BAKERSFIELD, Calif. (KGET) — After dozens of searches, scores of interviews, months of investigation, weeks of trial, and, lastly, a plea on the part of a defense attorney asking her client receive probation, the adoptive parents of Orrin and Orson West on Thursday were sentenced to life terms in prison.
Trezell and Jacqueline West, accused of killing the young boys three years ago, were sentenced to 15 years to life in prison plus four years.
As the Wests were sentenced, sniffling was heard from members of the audience, some of them biological family of Orrin, 4, and Orson, 3, others members of the public who have followed the case from the beginning.
Trezell West, 37, and Jacqueline West, 33, reported the boys missing in December 2020. Prosecutors say the couple killed them three months earlier and disposed of the bodies, then fabricated a tale of how the boys disappeared from their backyard, apparently kidnapped.
In May, they were found guilty of second-degree murder, involuntary manslaughter and child cruelty regarding Orrin. Jurors failed to reach verdicts on second-degree murder and conspiracy to commit murder in connection with Orson’s death. A guilty verdict for child cruelty was returned regarding Orson.
Prosecutors announced they will not retry the Wests on the hung charges, noting how difficult it was for child witnesses in the case to testify.
A son’s testimony
The key witness in the case proved to be another child in the Wests’ home.
Their eldest biological son — the Wests had four adopted sons and two biological sons — told investigators and testified in court he saw Orrin dead in the family’s Bakersfield apartment about a week before they moved to California City in September 2020.
“I touched his body and it was cold,” the boy told investigators when asked how he knew Orrin was dead. He said he didn’t tell anyone because his parents said it would split up the family.

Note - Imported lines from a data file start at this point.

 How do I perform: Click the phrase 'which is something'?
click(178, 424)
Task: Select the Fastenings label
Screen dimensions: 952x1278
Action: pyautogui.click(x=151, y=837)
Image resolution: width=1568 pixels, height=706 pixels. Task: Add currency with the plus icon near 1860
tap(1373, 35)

Within a week of Orrin’s death, Orson disappeared, the boy said. The other children in the home also said they hadn’t seen the two for a long time before they were reported missing.

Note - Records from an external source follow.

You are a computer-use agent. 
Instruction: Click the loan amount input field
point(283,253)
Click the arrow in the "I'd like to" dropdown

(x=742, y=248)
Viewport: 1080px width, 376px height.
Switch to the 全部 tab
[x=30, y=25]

The boys’ bodies have not been found.
A motive for the killings remains unclear, but prosecutor Eric Smith said the Wests abused their adopted children. He said that led to Orrin’s death — and a decision to kill Orson, too.
“This case was prosecuted because the evidence was overwhelming that Trezell and Jacqueline West murdered those two boys,” District Attorney Cynthia Zimmer said at a press conference held after sentencing and the lifting of a gag order that previously barred attorneys from commenting.
There have been no videos, photos or any other trace of the children since September 2020, Zimmer said. If the defense had evidence showing they were still alive after that date, they would have presented it, she said.
Any new, viable leads on the bodies’ whereabouts will be investigated, Zimmer said. She thanked California City and Bakersfield police, as well as multiple other agencies that became involved, for their painstaking work, and also expressed gratitude to volunteers who showed up in droves to assist in searching for the children.
Defense counsel are expected to hold a press conference next week.
Timothy Hennessy and Victor Nasser, Trezell West’s attorneys, and Alekxia Torres Stallings and Fatima Rodriguez, defense counsel for Jacqueline West, have maintained their clients had nothing to do with the boys’ disappearance. They argued at trial a sex offender or a biological family member of Orrin or Orson could be responsible.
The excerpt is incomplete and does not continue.